EDIS, California State Emergency network online had the basic warnings posted up and down the coast. They just stated the facts as they saw it, so many feet or decimals of feet to reach various places on the coast at certain times.
I went to KUSP and KAZU online, the two major public radio stations there. Both were carrying NPR’s Morning Edition and KQED’s California Report. Both station’s local announcers, at their every-10-minute breaks, were calmly, if not slightly awkwardly, reading their underwriting spots and giving 1-2 sentence announcements about evacuations being advisory, and only if residents received reverse 911 calls.
KSCO the AM station in Santa Cruz had the most to report. Their morning show team seemed to have the most practical information, that the advised evacuation was for 3 blocks from the beach. They even had a Spanish Speaking Emergency Services worker on the phone telling listeners to stay away from the river as well as the beaches, and if not, to not worry. There had been an observation that some local Spanish speaking stations were not adequately informing their listeners of the events of the day, probably because they were carrying network programming, and not local, so this was an effort to make up for it.

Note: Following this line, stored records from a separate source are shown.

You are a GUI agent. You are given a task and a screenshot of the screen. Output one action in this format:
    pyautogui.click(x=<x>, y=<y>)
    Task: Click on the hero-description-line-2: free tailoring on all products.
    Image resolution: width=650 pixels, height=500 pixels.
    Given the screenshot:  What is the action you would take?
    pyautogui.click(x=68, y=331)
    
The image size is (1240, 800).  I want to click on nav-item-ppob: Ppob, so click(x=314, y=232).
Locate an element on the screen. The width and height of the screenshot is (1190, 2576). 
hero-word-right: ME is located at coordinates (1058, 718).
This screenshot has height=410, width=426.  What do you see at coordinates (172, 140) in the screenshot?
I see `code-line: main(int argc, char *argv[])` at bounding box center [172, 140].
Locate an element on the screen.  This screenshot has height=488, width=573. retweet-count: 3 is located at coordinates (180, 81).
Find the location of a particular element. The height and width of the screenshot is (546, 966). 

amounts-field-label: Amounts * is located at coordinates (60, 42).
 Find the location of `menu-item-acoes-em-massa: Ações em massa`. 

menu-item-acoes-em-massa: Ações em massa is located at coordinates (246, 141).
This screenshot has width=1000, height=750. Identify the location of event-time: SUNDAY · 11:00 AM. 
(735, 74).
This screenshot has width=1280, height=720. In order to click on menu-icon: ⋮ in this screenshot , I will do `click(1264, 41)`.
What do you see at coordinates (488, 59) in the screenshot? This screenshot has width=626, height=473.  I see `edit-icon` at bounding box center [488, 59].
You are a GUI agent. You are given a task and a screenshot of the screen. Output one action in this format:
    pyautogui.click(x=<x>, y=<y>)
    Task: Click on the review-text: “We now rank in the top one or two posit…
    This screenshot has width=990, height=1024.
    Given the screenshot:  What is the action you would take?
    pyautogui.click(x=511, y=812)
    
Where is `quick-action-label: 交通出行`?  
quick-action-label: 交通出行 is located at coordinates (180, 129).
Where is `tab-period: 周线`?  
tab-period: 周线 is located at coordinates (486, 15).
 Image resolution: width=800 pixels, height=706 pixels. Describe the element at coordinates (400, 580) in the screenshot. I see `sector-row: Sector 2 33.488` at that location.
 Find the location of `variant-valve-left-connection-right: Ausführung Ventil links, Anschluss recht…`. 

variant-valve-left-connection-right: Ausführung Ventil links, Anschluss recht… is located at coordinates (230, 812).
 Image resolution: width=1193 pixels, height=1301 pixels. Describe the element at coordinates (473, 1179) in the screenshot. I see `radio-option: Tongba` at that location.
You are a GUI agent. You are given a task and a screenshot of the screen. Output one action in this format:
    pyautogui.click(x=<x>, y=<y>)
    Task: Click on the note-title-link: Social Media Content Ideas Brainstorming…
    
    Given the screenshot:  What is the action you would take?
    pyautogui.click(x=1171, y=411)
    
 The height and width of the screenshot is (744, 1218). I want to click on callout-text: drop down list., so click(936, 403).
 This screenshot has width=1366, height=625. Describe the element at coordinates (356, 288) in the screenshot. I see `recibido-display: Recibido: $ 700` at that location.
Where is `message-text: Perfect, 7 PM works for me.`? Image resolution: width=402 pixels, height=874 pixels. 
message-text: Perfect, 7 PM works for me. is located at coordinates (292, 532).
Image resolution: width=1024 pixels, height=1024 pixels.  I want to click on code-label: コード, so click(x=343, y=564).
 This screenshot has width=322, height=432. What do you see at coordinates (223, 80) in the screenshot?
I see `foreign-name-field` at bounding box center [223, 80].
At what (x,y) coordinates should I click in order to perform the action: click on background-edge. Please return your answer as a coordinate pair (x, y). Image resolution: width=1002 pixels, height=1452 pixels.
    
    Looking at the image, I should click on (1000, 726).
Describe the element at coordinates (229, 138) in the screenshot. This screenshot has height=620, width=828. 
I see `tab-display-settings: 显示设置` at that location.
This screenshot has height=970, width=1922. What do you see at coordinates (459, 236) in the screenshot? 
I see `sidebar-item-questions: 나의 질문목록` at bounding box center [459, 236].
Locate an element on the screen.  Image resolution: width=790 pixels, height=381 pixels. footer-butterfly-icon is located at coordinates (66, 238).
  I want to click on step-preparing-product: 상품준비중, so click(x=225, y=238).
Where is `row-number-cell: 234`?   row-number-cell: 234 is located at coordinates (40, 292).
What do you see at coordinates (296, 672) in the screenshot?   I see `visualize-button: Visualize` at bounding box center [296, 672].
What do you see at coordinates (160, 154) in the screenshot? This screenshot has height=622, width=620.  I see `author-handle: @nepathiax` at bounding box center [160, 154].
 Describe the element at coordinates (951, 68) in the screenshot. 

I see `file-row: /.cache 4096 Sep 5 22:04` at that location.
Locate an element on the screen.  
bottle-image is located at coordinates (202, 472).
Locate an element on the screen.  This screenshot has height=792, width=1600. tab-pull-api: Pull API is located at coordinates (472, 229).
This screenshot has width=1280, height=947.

But their Fox News Radio network break at the top of the hour was disgusting, sensationalizing the earthquake in Japan, mispronouncing Libyan place names with pride and gloating over Wisconsin Gov. Scott Walker’s signing the anti-Collective Bargaining bill.
Years ago, I heard a colleague complain about a local community broadcaster, who was more excited about a new album from a well-loved singer, rather than an impending storm about to hit. Perhaps that station didn’t have proper news resources, even cheap or free ones to employ. In this most recent development, two locals did take the initiative.
KWMR, the community station in Point Reyes, impressed me. There was one host giving information about school closures, warnings to stay away from the beaches, and other news, comfortably going back and forth in Spanish and English. KWMR’s Friday morning volunteer programmer would play one song, usually something danceable and in Spanish, then come back with news, then repeat.
KPDO in Pescadero along the San Mateo coast did the same thing. They had two young women on the air giving news about road and school closures, one in English, one in Spanish. The songs played in between breaks were about Water, Waves, and Floods. Clever choice of music, I thought.
And to top it off, NHK World was able to tell it like it was, with scary video actualities and dignified continuity from their newsreaders. Not even Al-Jazeera was this calm carrying news from the streets of Egypt a couple of weeks before.